Mit der historischen Wahrheit der Schlacht von Artemisium, die im August des Jahres 480 vor Christus parallel zur Schlacht bei den Thermopylen stattfand, nimmt es  "300: Rise of an Empire" bis auf die Eckdaten nicht so genau. Das Massaker bekommt einen grob gesteckten Rahmen, der häufig mittels Off-Kommentare weitergeführt wird.
Die Handlung fokussiert die Schlachtenplatte noch mehr als im Vorgänger und spricht parallel verlaufende Erzählstränge nur an, ohne sie zu zeigen. Tragisch ist die blasse Charakterisierung, die die zahlreichen Verluste auf beiden Seiten emotionslos vertritt. Außer Klischees und einer bestenfalls rundimentär ausgefeilten Antagonistin bietet der Film nichts.

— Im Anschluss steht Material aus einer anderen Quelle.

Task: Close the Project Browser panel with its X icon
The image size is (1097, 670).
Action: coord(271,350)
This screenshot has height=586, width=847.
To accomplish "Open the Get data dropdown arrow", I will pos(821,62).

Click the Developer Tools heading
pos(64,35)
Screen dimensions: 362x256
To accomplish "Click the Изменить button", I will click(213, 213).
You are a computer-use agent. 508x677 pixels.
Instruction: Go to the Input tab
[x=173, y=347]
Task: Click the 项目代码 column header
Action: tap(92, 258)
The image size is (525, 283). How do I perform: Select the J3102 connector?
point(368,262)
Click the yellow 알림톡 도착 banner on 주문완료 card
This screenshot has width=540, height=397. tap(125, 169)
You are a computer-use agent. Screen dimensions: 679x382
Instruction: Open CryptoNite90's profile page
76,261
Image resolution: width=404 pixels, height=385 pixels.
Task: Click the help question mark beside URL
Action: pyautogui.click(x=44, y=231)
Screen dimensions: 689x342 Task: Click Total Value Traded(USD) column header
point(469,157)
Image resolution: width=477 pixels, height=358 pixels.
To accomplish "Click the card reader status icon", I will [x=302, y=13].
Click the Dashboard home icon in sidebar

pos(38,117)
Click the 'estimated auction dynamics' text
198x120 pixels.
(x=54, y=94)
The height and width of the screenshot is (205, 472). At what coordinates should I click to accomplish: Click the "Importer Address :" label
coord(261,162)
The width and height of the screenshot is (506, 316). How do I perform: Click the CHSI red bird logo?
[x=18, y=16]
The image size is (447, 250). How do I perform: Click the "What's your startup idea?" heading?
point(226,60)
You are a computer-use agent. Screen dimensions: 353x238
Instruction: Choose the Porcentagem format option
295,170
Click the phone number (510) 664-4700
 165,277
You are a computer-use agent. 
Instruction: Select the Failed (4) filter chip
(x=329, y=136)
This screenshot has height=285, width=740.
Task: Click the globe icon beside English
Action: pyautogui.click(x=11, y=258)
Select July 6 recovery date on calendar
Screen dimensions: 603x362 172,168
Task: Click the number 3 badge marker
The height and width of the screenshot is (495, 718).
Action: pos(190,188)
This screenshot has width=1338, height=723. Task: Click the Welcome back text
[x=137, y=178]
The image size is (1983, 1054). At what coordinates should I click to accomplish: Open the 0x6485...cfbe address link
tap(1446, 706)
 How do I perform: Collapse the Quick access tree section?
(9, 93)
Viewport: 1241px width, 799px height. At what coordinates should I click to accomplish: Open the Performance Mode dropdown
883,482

Der Grad an Gewalt hat eine plakative Ausrichtung. Häufig fließt das Blut literweise, Stahl durchtrennt Gliedmaßen und Köpfe werden ihren Besitzern genommen. Schnell gewöhnt man sich an das dauerhaft innovationslose Gemetzel, das den guten Geschmack nicht unterschreitet.
Eine Geschmacksfrage ist dafür der Industrial-lastige Soundtrack, der die imposanten Bilder und Panoramen nicht sinnvoll untermalt. Auch absurd-komische Momente, ausgelöst durch sinnfreie Dialoge und eine hochgradig skurrile Sexszene, motivieren eher zum stirnrunzeln als zum lachen.

Eva Green ("Casino Royale", "Dark Shadows") verkörpert die Feldherrin mit einer feurigen Inbrunst und so genüsslich überzogen, dass man dahinter schon so etwas wie augenzwinkernde Ironie vermuten könnte. Sie ist der eindeutige Hingucker des Films.
Sulivan Stapleton kann von seiner Austrahlung Gerard Butler nicht ersetzen. Und auch Lena Headey ("Dredd", "Game of Thrones") hat mangels fehlender Präsenz keine Möglichkeit ihre Referenzen auszuspielen.

Der erzählerische Sprung in die Vergangenheit und die zugehörige Schlacht macht zu Beginn noch richtig Laune. Doch "300: Rise of an Empire"  hat mit dieser Anfangssequenz sein Pulver eigentlich schon verschossen. Dem von visuellen Effekten dominierten Schlachtengemälde fehlt es an Einfallsreichtum und Emotionen. Die heftigen Gewaltszenen verlieren deutlich an ihrer Wucht, da die Handlung, die Figuren und der unfreiwillige Witz sehr unausgegoren ist. Da hilft auch das kurze Wiedersehen mit einigen Charakteren aus dem ersten Teil nicht weiter.